(Dataset entries)
= = = = =
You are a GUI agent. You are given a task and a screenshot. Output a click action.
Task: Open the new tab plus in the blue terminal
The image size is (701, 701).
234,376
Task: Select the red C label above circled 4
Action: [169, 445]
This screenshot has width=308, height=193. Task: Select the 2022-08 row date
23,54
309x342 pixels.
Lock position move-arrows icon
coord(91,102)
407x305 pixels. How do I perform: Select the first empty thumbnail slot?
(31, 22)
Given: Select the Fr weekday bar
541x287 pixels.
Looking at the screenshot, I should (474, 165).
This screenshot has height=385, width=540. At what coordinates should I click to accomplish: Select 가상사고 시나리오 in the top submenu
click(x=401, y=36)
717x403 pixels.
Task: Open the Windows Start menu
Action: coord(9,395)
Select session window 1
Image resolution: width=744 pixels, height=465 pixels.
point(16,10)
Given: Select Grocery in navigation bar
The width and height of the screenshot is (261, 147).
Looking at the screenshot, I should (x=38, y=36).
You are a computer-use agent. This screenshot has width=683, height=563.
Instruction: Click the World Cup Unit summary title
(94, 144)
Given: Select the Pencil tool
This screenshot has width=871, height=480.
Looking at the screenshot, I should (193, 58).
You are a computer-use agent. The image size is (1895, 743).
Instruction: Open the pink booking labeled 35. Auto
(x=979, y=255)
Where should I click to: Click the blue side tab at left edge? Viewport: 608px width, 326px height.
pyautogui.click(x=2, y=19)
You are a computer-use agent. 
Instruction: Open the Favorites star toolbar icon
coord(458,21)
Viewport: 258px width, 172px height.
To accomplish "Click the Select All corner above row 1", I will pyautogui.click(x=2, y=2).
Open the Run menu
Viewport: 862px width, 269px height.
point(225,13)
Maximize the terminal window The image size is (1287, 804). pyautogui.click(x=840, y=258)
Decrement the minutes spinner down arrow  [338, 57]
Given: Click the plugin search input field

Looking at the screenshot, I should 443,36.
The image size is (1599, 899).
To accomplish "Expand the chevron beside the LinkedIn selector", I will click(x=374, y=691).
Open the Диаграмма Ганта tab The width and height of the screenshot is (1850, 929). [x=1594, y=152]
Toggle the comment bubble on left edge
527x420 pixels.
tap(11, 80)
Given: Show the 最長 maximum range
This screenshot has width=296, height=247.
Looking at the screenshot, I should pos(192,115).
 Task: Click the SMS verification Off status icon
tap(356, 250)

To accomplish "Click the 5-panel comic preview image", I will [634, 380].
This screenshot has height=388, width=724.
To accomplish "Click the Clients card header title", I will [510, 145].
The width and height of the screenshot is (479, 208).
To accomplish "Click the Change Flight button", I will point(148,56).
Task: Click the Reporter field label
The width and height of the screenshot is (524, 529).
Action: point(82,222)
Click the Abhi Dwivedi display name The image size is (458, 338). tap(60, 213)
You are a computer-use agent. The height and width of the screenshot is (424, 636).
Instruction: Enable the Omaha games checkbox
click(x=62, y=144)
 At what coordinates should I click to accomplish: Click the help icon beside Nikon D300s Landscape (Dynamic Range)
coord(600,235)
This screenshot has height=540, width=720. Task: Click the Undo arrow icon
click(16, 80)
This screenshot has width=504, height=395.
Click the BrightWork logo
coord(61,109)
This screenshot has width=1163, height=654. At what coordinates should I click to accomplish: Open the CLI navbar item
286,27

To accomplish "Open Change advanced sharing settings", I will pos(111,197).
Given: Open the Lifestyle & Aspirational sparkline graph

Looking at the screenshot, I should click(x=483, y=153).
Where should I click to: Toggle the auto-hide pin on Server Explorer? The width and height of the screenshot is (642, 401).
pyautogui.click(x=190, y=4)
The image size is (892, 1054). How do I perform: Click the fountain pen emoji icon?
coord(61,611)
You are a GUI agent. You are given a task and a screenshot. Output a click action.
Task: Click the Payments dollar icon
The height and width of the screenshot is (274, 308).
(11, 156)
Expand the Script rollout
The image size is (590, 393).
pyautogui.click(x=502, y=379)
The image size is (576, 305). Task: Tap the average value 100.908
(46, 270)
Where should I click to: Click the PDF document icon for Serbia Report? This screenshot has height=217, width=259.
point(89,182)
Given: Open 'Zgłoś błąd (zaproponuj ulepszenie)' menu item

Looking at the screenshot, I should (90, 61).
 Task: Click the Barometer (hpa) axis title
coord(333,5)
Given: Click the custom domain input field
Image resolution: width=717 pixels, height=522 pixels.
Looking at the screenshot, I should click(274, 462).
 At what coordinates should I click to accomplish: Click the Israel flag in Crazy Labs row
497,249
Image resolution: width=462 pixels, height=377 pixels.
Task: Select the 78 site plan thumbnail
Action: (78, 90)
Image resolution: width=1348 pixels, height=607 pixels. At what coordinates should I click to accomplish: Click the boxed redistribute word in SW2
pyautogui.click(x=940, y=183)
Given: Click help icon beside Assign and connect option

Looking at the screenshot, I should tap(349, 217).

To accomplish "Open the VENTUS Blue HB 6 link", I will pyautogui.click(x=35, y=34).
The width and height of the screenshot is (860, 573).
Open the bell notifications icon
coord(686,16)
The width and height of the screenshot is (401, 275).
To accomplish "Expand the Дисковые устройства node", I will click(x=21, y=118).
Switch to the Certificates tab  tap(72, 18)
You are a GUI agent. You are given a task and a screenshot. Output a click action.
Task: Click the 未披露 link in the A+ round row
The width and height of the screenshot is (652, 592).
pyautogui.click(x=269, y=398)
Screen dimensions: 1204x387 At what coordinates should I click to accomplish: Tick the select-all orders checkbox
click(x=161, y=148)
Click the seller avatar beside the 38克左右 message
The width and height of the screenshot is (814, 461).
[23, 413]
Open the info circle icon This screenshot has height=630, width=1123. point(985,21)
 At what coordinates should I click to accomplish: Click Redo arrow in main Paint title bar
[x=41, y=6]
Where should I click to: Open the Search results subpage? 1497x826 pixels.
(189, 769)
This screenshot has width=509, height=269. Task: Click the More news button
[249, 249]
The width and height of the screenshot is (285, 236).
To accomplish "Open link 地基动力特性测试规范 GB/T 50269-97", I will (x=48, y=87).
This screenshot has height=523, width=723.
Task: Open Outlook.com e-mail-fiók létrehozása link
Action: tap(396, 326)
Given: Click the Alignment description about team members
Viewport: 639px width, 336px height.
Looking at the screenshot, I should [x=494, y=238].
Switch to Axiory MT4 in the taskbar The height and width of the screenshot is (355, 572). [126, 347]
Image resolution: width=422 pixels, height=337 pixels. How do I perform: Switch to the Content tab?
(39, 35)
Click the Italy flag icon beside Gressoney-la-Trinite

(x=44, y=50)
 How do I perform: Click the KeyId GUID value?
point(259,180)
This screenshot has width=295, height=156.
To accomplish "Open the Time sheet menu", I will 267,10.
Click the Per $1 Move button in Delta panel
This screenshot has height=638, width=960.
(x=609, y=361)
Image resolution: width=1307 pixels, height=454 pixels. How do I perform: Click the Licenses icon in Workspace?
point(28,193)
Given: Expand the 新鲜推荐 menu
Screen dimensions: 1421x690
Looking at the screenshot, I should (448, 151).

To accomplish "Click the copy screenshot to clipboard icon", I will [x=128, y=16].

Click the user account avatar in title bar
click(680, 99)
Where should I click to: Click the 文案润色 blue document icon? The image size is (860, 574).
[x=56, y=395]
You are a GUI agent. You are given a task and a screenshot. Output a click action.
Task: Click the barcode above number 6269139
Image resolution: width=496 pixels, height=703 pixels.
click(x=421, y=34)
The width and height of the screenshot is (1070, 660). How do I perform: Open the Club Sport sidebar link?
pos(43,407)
= = = = =
As listed above, the lines from the line with "The width and height of the screenshot is (479, 208)." to the line with "Expand the Script rollout" are to be echoed exactly, with both ends included and nothing added.

The width and height of the screenshot is (479, 208).
To accomplish "Click the Change Flight button", I will point(148,56).
Task: Click the Reporter field label
The width and height of the screenshot is (524, 529).
Action: point(82,222)
Click the Abhi Dwivedi display name The image size is (458, 338). tap(60, 213)
You are a computer-use agent. The height and width of the screenshot is (424, 636).
Instruction: Enable the Omaha games checkbox
click(x=62, y=144)
 At what coordinates should I click to accomplish: Click the help icon beside Nikon D300s Landscape (Dynamic Range)
coord(600,235)
This screenshot has height=540, width=720. Task: Click the Undo arrow icon
click(16, 80)
This screenshot has width=504, height=395.
Click the BrightWork logo
coord(61,109)
This screenshot has width=1163, height=654. At what coordinates should I click to accomplish: Open the CLI navbar item
286,27

To accomplish "Open Change advanced sharing settings", I will pos(111,197).
Given: Open the Lifestyle & Aspirational sparkline graph

Looking at the screenshot, I should click(x=483, y=153).
Where should I click to: Toggle the auto-hide pin on Server Explorer? The width and height of the screenshot is (642, 401).
pyautogui.click(x=190, y=4)
The image size is (892, 1054). How do I perform: Click the fountain pen emoji icon?
coord(61,611)
You are a GUI agent. You are given a task and a screenshot. Output a click action.
Task: Click the Payments dollar icon
The height and width of the screenshot is (274, 308).
(11, 156)
Expand the Script rollout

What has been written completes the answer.